Symposium on the work of Robert Alexy

On 29 and 30 September and 1 October 2021, the international symposium Elemente einer diskursiven Grund- und Menschenrechtstheorie (Elements of a discursive theory of fundamental and human rights) was held at the University of Bayreuth, Germany. The symposium was dedicated to the work of Robert Alexy, on the occasion of his 75th birthday. Participants included researchers from Argentina, Brazil, Colombia, England, Germany, Italy, Japan, Mexico, Spain, Switzerland, and the United States. The keynote speakers were Mark Tushnet (Harvard University), Dieter Grimm (University of Berlin, German Constitutional Court) and Robert Alexy (University of Kiel). Virgílio Afonso da Silva, head of the constitution, politics & institutions group, presented a paper with the provocative title “Die verborgene Welt hinter Fußnote 24” (The hidden world behind footnote 24), in which he analyses the collisions between principles and rules to demonstrate that these may demand different types of balancing, which, depending on institutional design, may be performed by different authorities. The papers presented at the symposium will be published (in German) by Mohr Publisher in 2022.
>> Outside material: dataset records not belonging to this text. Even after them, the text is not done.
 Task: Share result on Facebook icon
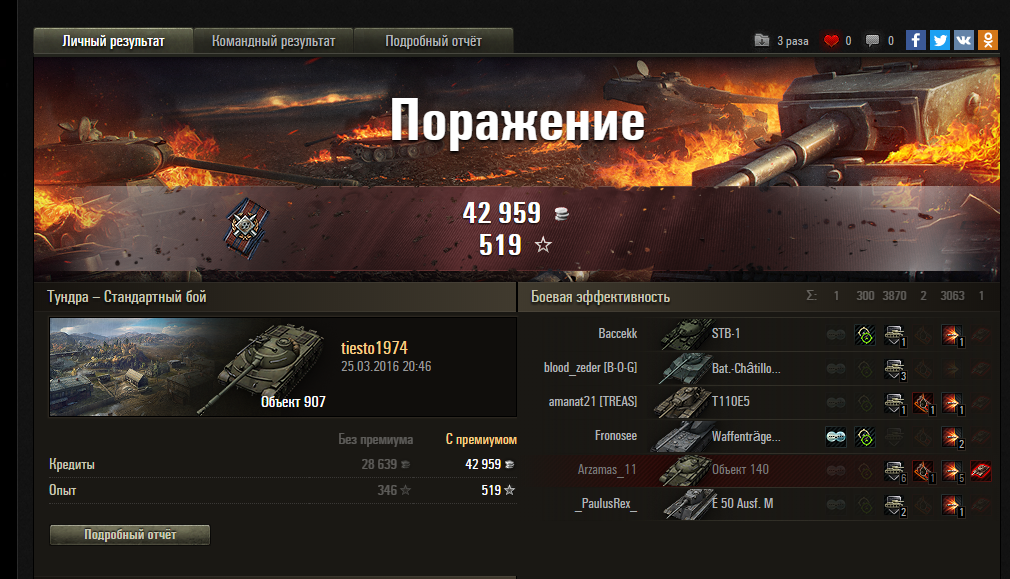tap(915, 40)
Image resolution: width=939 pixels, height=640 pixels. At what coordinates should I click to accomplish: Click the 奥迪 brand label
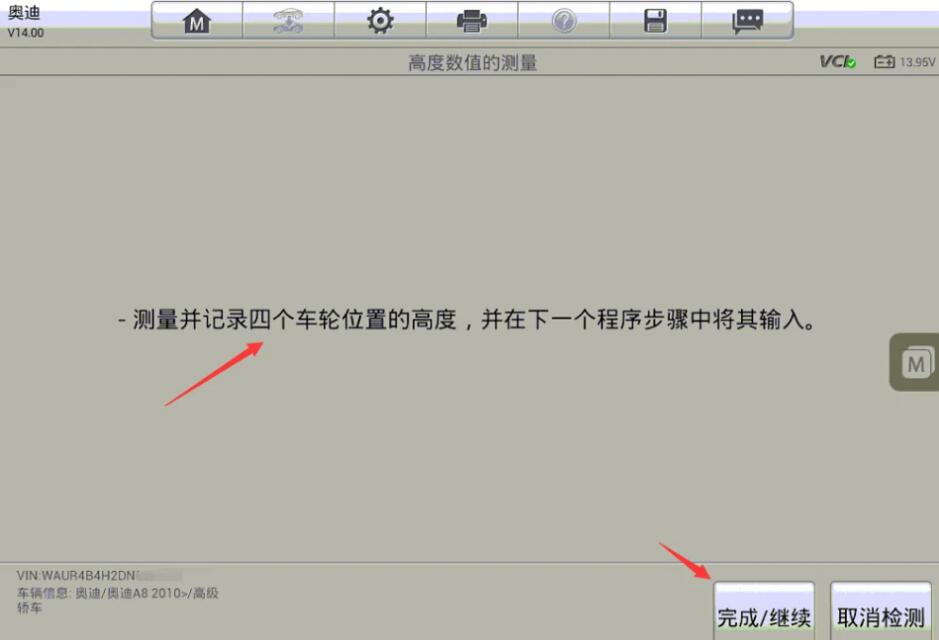click(x=24, y=13)
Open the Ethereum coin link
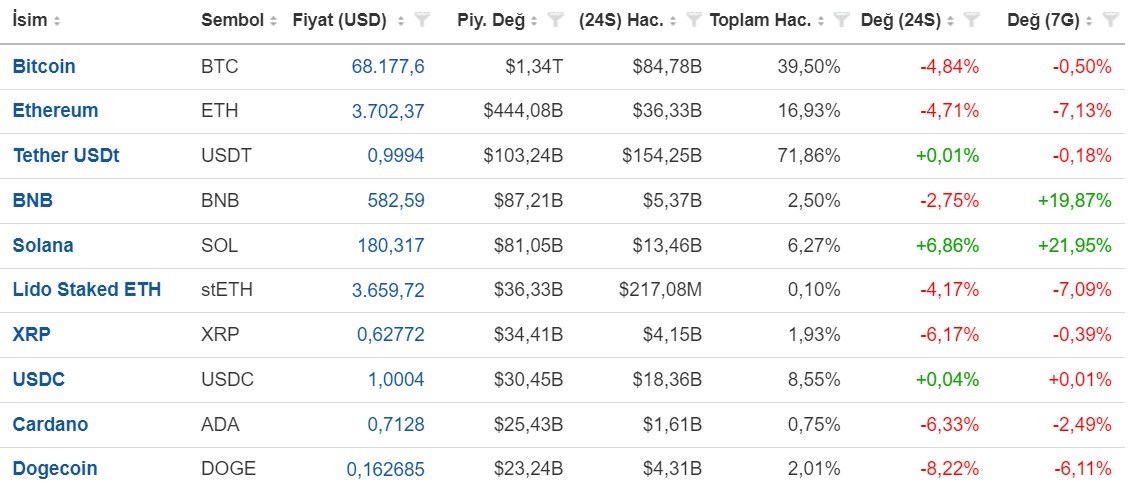The image size is (1140, 502). [x=55, y=111]
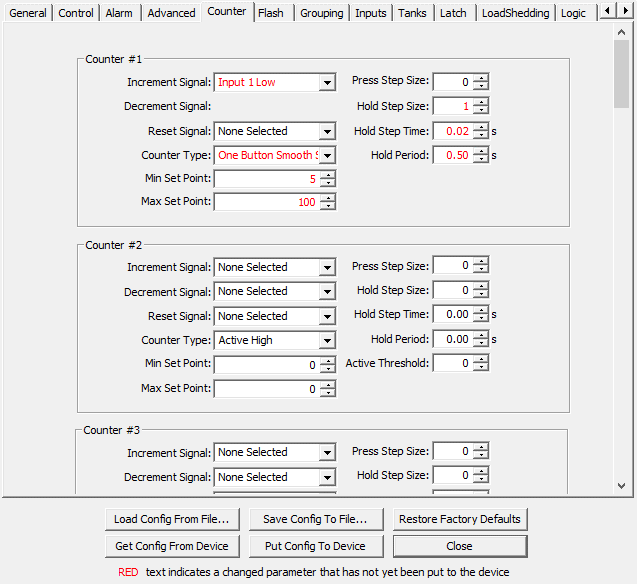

Lee Epstein (Washington University at St. Louis, USA), The Study of Judicial Behavior

On 23 October 2017, we received Lee Epstein, from the Washington University in St. Louis. Professor Epstein is an expert in judicial behavior and has written several books on the subject, such as “The Behavior of Federal Judges” (2013) and “The Oxford Handbook on U.S. Judicial Behavior” (2017).
Professor Epstein presented the results of her studies on the behavior of the individual judge and the collegial court. Concerning the first, she argued that ideology plays a role in judges’ decisions, that female judges decide cases different from male judges in cases involving labor discrimination and that the possibility of promotion affects judges’ decisions. Concerning collegiate courts, she pointed that women tend to rule in favor of women in labor discrimination cases, that there is a dissent aversion that involves costs (such as the collegiate effort) and benefits (such as reputation and influence); and that elected and tenured judges tend to rule differently, especially when close to elections.
Professor Epstein argued that it is necessary to recognise the limits of the rationality assumption in relation to judges, since their affective responses to litigants are inevitable. In addition, she pointed that the research on judicial behavior needs to move beyond the US, expanding its horizon.